Brow Beat

J.K. Rowling’s New Book: What the Critics Are Saying

Copies of ‘The Casual Vacancy’, the new novel by J K Rowling

Photo by CARL COURT/AFP/GettyImages

J.K. Rowling’s new novel aimed at adult readers, The Casual Vacancy, arrives today. We already learned from the New Yorker that the novel is, in fact, pretty adult, but is it any good? We’ve scanned the reviews to get a sense of the early word.

The bottom line: If you want to hold onto your high hopes for a little longer, maybe just stop reading now. Sorry.

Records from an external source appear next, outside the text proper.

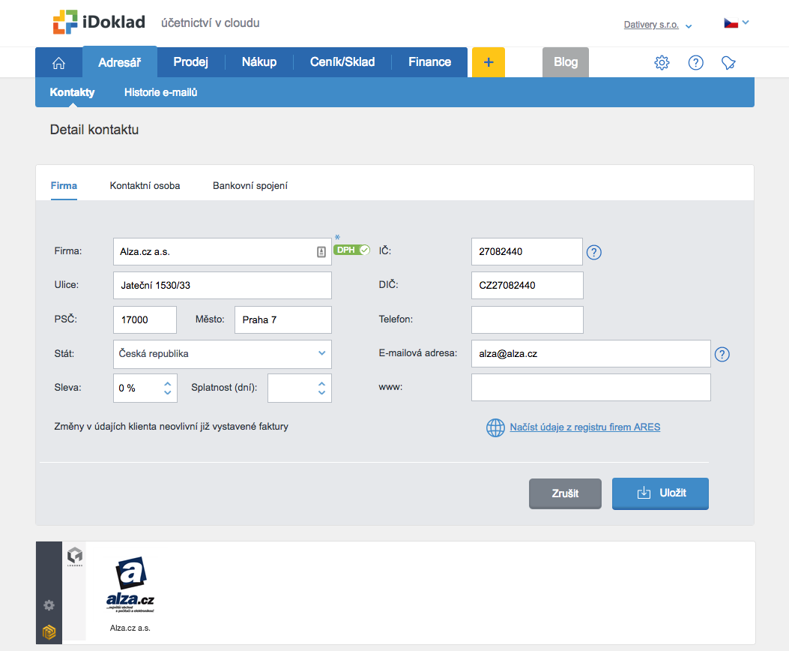Click the yellow plus quick-add button

pos(488,62)
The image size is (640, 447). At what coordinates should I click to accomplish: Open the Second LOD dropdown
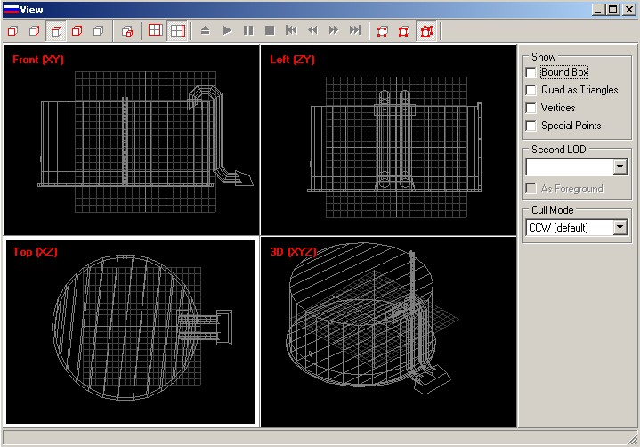tap(620, 167)
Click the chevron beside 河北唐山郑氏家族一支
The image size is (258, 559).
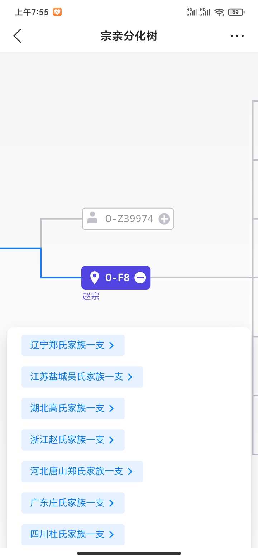point(130,472)
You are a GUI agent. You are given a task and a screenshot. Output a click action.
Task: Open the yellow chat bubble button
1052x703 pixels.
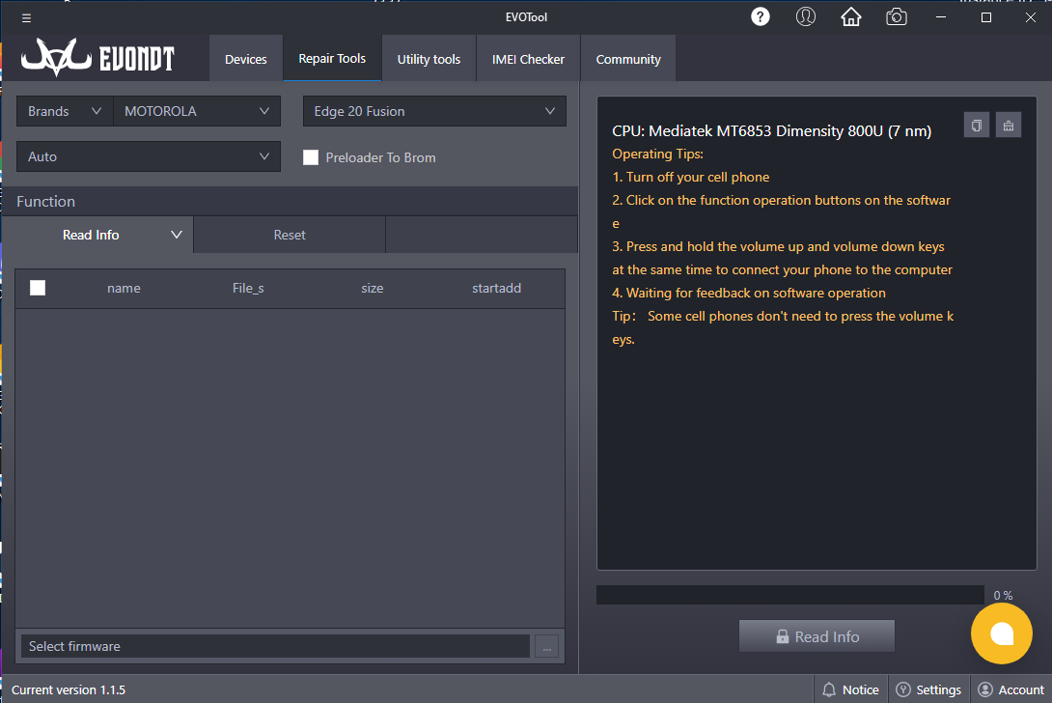coord(1002,633)
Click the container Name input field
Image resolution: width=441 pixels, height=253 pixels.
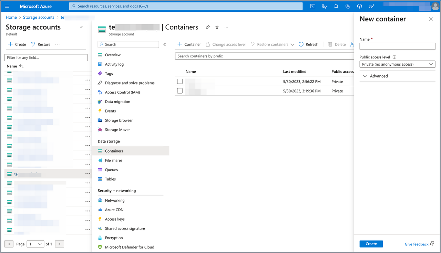[397, 46]
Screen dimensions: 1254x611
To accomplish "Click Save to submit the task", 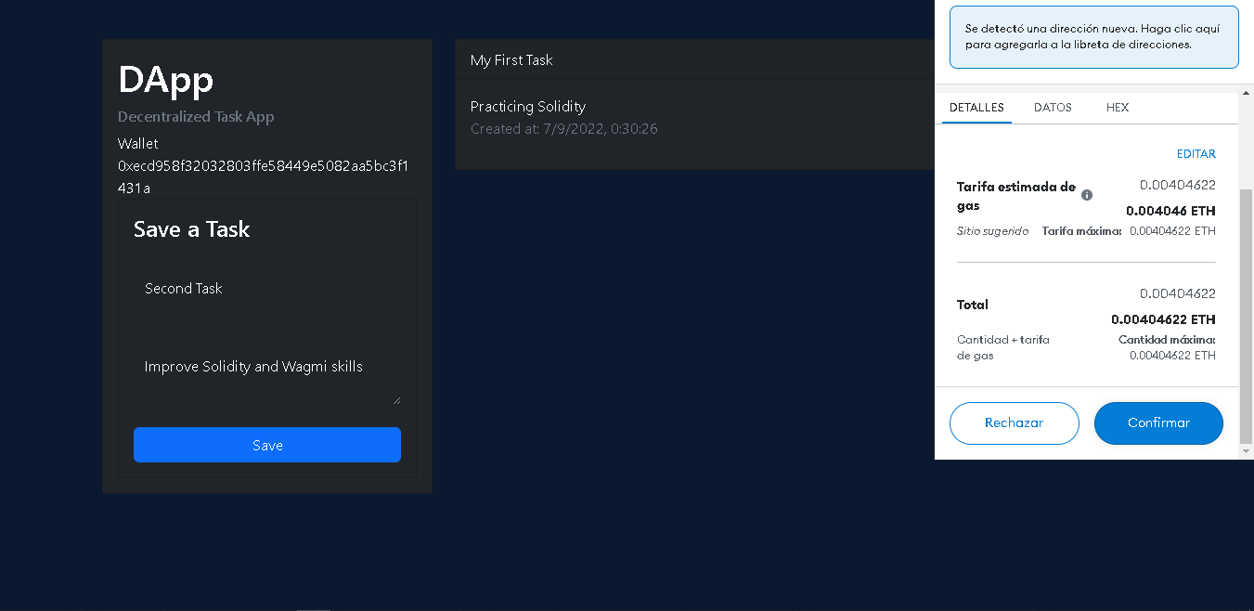I will point(266,445).
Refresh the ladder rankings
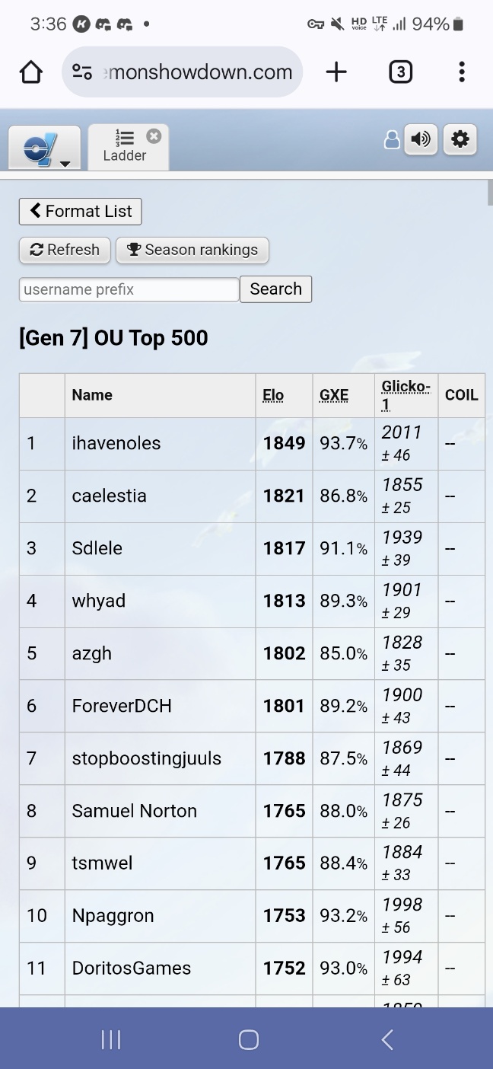Viewport: 493px width, 1069px height. (65, 250)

For those still reading: Most reviewers so far have either damned the book with faint praise or just, well, damned the book. At the New York Times, Michiko Kakutani allows that the “novel contains moments of genuine drama and flashes here and there of humor.” She then concludes: “There is no magic in this book—in terms of wizarding or in terms of narrative sorcery.” In fact, she says, The Casual Vacancy stirs up “whatever is the opposite of the emotions evoked” by the Harry Potter series: a “dismaying sense of human weakness, selfishness and gossipy stupidity,” rather than admiration for people’s “courage, perseverance, loyalty and … duty.”

So, not very uplifting. But does that mean the book is bad?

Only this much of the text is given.